Reading passage below:

The map below (calculated on the Armagh Observatory website) shows all know asteroids in the neighbourhood of the Earth updated to October 08, 2012. The red oval surrounding the earth represents 3.84 million kilometres (projected onto the plane). This is a distance equal to 10 Lunar distances. Any object currently inside this distance will be highlighted in red, in this case 2012 TV & 2012 TC4. Click on the image for a bigger version.

UPDATE - October 16, 2012

Below you can see our image (single 180-second exposure) of 2012 TC4 obtained on October 11 at 21UT, few hours before its close approach. At the moment of the image, the asteroid was of magnitude ~14.4 and moving at ~185"/min. Click on the image for a bigger version.

by Ernesto Guido, Giovanni Sostero, Nick Howes


Anonymous said...

Around what time will be best to see this asteroid via telescope in North West New Jersey?

Team said...

End of Reading passage.

Brief a: Pick out every line of the rows that contains the string "pixels".
The asteroid post and the rows below it are unrelated material.

Data for analysis below:

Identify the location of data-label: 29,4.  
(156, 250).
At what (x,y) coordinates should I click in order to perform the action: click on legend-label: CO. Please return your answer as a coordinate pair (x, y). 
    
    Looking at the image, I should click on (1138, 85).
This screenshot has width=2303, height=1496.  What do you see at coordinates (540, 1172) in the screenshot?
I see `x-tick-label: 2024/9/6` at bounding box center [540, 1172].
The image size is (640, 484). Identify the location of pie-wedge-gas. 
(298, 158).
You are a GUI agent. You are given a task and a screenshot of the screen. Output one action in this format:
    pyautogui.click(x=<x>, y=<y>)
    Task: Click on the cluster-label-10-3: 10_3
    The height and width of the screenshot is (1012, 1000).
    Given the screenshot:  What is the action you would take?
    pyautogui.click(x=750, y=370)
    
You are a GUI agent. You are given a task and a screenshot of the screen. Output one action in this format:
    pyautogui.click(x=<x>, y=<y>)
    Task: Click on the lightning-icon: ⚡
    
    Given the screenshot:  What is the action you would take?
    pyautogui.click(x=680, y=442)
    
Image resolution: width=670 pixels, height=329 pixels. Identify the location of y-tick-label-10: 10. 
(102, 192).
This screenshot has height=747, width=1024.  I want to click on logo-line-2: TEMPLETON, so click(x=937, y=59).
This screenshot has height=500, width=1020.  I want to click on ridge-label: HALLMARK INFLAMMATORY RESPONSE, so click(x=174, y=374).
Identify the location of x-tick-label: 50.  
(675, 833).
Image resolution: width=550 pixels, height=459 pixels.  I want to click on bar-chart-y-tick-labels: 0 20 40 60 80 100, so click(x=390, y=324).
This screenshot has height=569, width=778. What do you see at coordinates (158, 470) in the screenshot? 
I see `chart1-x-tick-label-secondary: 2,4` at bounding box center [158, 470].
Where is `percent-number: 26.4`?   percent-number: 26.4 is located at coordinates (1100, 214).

End of Data for analysis.

Brief b: Write the next part of the near-Earth asteroid post, starting after its final line.

Answer section a:
Image resolution: width=670 pixels, height=329 pixels. Identify the location of y-tick-label-10: 10. 
Image resolution: width=550 pixels, height=459 pixels.  I want to click on bar-chart-y-tick-labels: 0 20 40 60 80 100, so click(x=390, y=324).

Answer section b:
Unfortunately now it's too late to observe it. In fact, after the close approach at 0531UT of today, the asteroid is rapidly decreased in brightness and now it is very faint.


Sufian said...

Was it possible to see this asteroid at 5:00am in Australia GMT +10? (2 hours ago).

I caught something shooting across the horizon vertically, here in Australia on camera. I am just trying to figure out if it could have been this asteroid.

Anonymous said...

So, when will this asteroid (or any other of those identified) return? Or, where is any data re: return/frequency/round trip of these NEOs, assuming that they have orbits?